When her father died unexpectedly in 2002, Julie stepped in to run Lifeway, becoming the youngest CEO of a publicly traded corporation. “Everyone around me said, ‘There’s no way a 27-year-old girl could run this company. Forget it, the company’s done, sell your stock,’” Julie recalls, “And that really fueled me, that gave me a fire in my belly, and a defiance, and I was just adamant about proving those men wrong.” Julie’s mission – to improve the lives of her customers and prove her doubters wrong – has driven the success of Lifeway over the last two decades, leading the way as probiotic foods have surged in popularity.
David Melzer is one of the most storied agents in the world of sports, but his greater passion these days, as he told me recently, “is to be of service.” David scaled the heights of his industry, and then in 2008 lost nearly everything he’d built over the course of his career. At that point, he says, “I had to take stock in who I was and what I wanted to become.” In the process of rebuilding his life, David felt that his perception of happiness had become distorted – and he saw others around him amplifying the wrong things as well.
That realization led to an entirely new thrust of his career. “My life now is about giving myself away,” he says. Sharing the lessons he has learned. He is the author of four books (one of which, “Connected to Goodness,” he offers as a free download). He’s the host of a must-listen podcast, “The Playbook.” And he leads free weekly online training sessions designed to help people reach their true potential. His goal to inspire people to find success – and be their best selves – has affected tens of thousands of people, and it has become David’s primary calling.

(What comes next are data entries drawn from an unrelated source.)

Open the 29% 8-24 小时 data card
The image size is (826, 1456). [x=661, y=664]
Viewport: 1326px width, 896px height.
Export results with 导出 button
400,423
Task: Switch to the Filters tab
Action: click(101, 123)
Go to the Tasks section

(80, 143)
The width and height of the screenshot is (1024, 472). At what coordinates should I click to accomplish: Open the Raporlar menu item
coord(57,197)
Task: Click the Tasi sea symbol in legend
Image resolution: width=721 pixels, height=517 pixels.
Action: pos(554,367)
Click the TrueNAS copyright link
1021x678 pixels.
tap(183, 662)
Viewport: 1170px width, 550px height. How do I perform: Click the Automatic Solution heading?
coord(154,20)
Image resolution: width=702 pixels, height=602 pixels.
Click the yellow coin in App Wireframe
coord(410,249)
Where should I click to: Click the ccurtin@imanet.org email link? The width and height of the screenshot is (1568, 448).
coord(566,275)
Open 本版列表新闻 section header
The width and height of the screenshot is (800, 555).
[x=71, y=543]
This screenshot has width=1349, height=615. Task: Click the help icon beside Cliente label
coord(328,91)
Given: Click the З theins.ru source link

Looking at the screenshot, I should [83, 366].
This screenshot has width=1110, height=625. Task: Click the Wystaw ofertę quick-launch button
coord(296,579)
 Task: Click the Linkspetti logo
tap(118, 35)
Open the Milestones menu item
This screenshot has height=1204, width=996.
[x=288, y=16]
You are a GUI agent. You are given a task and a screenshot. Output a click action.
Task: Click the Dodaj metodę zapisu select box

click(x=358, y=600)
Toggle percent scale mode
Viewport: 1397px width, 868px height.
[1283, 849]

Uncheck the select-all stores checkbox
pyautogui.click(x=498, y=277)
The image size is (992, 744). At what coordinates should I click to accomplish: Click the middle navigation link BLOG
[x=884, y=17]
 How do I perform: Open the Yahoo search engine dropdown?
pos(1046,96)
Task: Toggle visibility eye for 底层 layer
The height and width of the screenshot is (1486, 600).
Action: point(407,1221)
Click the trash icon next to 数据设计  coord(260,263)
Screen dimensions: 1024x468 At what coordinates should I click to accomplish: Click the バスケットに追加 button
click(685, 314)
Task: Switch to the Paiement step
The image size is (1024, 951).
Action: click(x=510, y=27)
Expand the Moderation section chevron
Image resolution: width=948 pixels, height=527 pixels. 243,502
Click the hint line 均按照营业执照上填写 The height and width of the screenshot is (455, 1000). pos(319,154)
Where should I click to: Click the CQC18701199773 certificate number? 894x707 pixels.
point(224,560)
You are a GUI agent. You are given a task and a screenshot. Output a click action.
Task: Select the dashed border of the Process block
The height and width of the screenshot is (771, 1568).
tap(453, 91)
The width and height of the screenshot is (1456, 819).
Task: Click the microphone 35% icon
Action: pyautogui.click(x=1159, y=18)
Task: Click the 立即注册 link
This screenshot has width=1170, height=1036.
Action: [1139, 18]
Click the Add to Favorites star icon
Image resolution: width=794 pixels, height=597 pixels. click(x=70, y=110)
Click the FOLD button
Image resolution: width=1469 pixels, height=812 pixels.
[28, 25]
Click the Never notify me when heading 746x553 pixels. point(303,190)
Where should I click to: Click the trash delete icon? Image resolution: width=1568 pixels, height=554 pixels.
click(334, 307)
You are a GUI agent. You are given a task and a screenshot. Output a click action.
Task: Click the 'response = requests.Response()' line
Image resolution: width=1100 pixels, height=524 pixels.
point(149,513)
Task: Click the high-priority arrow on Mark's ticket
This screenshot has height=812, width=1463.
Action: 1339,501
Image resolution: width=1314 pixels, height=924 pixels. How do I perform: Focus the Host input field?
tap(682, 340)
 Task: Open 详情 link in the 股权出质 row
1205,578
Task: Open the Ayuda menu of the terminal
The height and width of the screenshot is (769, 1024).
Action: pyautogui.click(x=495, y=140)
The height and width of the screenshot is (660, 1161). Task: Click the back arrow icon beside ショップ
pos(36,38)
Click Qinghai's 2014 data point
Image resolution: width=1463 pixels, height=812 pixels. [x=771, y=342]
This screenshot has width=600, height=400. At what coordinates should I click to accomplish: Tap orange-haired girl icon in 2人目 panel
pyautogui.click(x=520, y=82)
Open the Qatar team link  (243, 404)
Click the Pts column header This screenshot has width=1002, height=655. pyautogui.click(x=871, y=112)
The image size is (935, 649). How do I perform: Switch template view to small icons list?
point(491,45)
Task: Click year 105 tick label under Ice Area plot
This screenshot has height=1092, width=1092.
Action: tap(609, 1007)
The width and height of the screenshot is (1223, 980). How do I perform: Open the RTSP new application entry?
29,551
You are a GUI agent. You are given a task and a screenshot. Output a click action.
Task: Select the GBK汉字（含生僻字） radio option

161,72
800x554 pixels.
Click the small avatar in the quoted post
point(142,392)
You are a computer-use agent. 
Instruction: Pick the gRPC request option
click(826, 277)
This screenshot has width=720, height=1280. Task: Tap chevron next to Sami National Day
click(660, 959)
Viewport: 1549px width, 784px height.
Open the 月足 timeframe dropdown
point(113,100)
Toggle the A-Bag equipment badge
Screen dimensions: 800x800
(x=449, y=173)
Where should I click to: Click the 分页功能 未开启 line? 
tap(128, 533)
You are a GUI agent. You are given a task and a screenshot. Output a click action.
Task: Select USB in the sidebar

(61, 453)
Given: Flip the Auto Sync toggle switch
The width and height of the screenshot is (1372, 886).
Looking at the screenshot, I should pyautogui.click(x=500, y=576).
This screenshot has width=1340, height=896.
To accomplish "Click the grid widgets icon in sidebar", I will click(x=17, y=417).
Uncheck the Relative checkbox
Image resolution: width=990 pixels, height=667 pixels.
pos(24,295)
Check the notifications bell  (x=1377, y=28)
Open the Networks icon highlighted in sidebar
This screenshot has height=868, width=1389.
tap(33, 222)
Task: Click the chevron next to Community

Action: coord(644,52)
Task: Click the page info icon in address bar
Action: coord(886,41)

There’s a common thread I see in my own path and in others who have channeled a personal passion into their careers. Success becomes judged by a different standard. When your mission is driven by a greater good – and a change for the better that you yourself have experienced – your gratification comes from the people whose lives you impact. Early on with Hint, it’s what drove me to persist through the countless challenges. Seeing all the emails and hearing all the messages that Hint drinkers were sending us. Our little company was making a major difference in their lives. People with type-2 diabetes, people battling through cancer, people who just wanted to make healthier choices in their lives. Their love of Hint motivated me.
Then there’s this: Once you’ve gotten some traction and your mission-based business starts taking flight, you begin attracting like-minded people into your orbit – investors, partners, employees who share the same passion you have for your business. Some have experienced similar changes in their own lives. Others are drawn to the idea of making a difference in the world. As Hint expanded, we were able to pursue ideas beyond flavored water: sunscreen and deodorant and hand sanitizer that gave consumers easier access to healthy choices. Our mission was snowballing!
Of course, not every entrepreneur finds immediate success or success at all. Not every business catches on. Maybe the timing isn’t right. Maybe consumers aren’t quite ready for your product. But the work you do to put your idea out there and share your story through your company’s mission will enrich your own path. You’ll learn new things. You’ll challenge yourself. You’ll adapt. You’ll start connecting the dots. You might try again. You will become more resilient. You will grow. And, maybe, you’ll see how some small alteration you’ve made in your own life can spark an idea, gain momentum, grow into a thriving business, and impact the lives of millions.